Lo he dicho otras veces y lo repito ahora, porque estoy convencido de ello. Si los antis visitaran una ganadería, se enamorarían del toreo. El mágico mundo de los capotes y las muletas, el principio del rito iniciático para cualquiera que quisiera convertirse en adepto al toreo, debería tener por puerta de entrada el campo bravo.

Lo que pasa en una corrida atañe al deleite que provoca la experiencia estética; lo que se vive una tarde caminando tras los cercados de los potreros, corresponde a la experiencia mística. En el campo se comprende el asunto de raíz y como si se viera a una mujer desconocida y bella, allí, se vislumbra la mágica posibilidad de enamorarse. Sí, es cierto, el toreo es cruel, sangriento, tramposo, corrupto, negocio sucio. Pero nadie que haya visto a un torero enhilar naturales templados una tarde luminosa en la plaza de Las Ventas, podrá negar que ese es el espectáculo más bello, impresionante y conmovedor que haya gozado en su vida. Igual, nadie que en la pradera mire a un toro levantar la cabeza con los pitones astifinos apuntando al cielo, querrá que se acabe el toreo y con ello, que los toros de lidia se extingan porque esté prohibido torearlos.

Lo más bello de la tauromaquia es el toro. En cualquier caso, desde la perspectiva del toro se interpreta mejor y se agradece más el magnífico arte de la lidia. Se preguntarán ¿qué le ha picado al escribidor, que nos sale con este rollo?. Nada o todo, es decir, lo de siempre. El que esto firma fue de paseo al campo bravo, por eso, lo sostengo convencido: No hay un animal más guapo y majestuoso que un toro.

Registros del conjunto

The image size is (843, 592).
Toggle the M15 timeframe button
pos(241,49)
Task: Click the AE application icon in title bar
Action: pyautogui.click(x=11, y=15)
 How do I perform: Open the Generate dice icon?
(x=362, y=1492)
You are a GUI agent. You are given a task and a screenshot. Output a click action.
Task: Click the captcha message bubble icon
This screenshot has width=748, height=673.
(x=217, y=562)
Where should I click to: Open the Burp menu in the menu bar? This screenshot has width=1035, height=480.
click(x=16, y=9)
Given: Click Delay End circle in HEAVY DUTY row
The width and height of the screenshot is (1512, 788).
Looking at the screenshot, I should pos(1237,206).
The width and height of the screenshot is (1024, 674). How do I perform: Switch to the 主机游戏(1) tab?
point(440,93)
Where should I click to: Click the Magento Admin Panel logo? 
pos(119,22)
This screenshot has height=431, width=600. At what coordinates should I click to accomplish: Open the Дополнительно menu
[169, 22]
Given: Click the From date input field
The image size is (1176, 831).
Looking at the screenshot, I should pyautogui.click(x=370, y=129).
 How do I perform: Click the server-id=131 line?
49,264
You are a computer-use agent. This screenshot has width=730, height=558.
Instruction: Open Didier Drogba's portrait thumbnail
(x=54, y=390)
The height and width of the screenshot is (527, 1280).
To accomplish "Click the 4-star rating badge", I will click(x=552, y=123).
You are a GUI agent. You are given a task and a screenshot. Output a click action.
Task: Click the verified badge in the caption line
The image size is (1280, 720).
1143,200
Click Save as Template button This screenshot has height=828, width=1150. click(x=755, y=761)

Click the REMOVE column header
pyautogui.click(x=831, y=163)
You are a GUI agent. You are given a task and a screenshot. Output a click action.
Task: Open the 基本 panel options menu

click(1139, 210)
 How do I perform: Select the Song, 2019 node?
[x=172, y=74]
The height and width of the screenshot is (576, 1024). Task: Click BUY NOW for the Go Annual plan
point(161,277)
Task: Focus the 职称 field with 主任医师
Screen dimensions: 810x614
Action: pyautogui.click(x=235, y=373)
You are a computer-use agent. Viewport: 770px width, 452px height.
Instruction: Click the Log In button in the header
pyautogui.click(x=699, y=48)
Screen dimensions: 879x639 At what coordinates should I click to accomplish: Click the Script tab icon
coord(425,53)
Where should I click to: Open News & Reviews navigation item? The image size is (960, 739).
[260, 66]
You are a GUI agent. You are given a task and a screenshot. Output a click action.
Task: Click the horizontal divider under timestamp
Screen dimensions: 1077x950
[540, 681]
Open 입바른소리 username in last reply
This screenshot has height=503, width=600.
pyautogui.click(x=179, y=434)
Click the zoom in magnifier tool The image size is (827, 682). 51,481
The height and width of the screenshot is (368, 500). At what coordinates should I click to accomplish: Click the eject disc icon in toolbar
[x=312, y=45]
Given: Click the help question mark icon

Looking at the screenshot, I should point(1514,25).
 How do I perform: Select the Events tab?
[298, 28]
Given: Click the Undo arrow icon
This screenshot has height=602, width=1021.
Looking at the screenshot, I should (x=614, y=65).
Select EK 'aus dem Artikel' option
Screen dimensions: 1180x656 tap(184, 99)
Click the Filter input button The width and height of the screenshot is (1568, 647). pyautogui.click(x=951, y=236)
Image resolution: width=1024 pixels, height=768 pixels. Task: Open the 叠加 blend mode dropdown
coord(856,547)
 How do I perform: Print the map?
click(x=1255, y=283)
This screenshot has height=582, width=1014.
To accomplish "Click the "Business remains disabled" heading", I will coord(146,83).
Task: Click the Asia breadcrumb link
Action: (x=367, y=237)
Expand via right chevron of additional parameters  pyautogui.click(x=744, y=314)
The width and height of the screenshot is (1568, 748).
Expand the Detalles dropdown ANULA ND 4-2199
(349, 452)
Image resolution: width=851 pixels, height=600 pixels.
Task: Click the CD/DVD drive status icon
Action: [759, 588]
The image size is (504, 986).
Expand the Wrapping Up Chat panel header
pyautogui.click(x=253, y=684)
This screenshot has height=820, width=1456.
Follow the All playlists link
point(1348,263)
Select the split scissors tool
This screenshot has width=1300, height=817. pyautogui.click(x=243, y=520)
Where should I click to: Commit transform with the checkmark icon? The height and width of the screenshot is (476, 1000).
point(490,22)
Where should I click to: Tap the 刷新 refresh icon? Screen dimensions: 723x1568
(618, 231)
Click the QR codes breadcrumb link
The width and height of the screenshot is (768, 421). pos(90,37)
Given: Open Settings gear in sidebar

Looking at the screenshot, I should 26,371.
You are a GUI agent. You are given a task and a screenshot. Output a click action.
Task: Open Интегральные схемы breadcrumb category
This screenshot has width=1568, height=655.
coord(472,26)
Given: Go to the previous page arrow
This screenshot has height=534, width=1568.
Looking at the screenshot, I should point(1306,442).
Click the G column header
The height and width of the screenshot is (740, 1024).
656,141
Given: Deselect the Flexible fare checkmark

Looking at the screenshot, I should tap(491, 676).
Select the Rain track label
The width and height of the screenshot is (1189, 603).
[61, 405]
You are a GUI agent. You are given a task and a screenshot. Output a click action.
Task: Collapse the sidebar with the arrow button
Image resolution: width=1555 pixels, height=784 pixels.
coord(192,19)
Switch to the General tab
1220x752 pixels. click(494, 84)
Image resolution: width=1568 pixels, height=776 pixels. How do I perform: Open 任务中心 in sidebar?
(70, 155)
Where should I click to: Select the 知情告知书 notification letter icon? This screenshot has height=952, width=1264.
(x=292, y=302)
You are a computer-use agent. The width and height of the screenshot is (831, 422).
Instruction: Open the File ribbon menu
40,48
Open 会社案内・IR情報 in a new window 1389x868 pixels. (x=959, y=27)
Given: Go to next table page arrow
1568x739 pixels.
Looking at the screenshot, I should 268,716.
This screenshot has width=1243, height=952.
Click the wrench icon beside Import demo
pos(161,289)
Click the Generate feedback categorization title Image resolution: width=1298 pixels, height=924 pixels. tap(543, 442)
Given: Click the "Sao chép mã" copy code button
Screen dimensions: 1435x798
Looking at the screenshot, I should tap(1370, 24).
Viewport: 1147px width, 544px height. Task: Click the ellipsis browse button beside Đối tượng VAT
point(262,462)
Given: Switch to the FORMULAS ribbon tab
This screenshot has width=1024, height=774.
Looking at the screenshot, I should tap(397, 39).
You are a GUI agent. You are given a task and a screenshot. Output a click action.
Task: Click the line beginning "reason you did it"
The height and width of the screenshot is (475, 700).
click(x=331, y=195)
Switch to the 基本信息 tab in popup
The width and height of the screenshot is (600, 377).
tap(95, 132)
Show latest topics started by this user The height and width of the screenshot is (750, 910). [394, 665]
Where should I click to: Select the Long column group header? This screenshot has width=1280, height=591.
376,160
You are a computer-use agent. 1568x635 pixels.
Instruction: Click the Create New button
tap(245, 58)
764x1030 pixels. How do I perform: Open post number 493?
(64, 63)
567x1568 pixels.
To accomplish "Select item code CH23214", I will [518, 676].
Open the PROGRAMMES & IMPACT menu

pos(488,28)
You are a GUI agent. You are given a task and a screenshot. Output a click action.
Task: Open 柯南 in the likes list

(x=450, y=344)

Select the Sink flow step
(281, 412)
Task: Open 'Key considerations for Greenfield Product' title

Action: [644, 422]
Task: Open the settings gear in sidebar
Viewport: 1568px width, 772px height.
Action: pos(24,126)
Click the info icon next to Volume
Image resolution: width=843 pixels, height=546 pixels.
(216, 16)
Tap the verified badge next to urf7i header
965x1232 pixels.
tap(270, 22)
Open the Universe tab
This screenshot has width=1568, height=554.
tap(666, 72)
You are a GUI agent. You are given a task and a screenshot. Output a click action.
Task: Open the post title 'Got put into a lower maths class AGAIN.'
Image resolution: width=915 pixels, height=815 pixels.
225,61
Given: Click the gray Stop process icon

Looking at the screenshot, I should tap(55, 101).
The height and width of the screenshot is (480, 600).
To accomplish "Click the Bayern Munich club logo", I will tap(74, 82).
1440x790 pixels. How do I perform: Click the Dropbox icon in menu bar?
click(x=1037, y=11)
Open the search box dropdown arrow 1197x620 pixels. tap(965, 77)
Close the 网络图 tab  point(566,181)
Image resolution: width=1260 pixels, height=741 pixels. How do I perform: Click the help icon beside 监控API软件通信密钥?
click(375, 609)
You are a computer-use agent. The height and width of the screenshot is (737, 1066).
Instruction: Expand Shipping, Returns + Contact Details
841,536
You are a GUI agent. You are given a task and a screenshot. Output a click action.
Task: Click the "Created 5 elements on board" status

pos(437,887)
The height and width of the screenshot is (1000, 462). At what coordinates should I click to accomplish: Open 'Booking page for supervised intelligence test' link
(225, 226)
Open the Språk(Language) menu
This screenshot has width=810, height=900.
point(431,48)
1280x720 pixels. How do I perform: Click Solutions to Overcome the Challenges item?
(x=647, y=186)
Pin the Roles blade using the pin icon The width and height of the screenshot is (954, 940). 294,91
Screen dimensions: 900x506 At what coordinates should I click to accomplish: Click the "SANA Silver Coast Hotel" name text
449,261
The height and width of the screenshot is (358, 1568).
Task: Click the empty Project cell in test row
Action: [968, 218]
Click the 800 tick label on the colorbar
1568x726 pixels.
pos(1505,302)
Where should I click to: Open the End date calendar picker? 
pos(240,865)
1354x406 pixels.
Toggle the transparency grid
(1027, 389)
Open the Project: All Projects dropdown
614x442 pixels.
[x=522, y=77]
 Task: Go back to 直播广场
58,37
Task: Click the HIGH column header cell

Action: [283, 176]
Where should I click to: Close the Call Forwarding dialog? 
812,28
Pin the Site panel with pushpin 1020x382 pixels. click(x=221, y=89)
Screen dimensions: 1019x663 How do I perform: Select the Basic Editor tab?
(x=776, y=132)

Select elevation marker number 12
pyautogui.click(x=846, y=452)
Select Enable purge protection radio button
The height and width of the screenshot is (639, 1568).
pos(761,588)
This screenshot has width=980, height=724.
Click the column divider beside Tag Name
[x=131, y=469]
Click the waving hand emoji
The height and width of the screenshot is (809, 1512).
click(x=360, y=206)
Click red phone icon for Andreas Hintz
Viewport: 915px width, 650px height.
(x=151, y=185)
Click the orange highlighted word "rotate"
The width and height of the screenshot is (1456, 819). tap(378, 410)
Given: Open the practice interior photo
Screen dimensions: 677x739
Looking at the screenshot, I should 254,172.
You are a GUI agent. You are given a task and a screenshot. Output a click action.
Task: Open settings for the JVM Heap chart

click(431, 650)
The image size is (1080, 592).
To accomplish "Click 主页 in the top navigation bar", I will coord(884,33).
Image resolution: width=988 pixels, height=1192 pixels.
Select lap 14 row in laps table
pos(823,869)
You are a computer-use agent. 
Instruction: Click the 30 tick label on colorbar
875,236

Trabajo pedido
Copia sin cambios el pasaje del texto sobre el toreo que empieza en las palabras donde figura "Lo más bello de" y termina después de "que un toro.". Los registros provienen de una fuente distinta.

Resultado del ejercicio
Lo más bello de la tauromaquia es el toro. En cualquier caso, desde la perspectiva del toro se interpreta mejor y se agradece más el magnífico arte de la lidia. Se preguntarán ¿qué le ha picado al escribidor, que nos sale con este rollo?. Nada o todo, es decir, lo de siempre. El que esto firma fue de paseo al campo bravo, por eso, lo sostengo convencido: No hay un animal más guapo y majestuoso que un toro.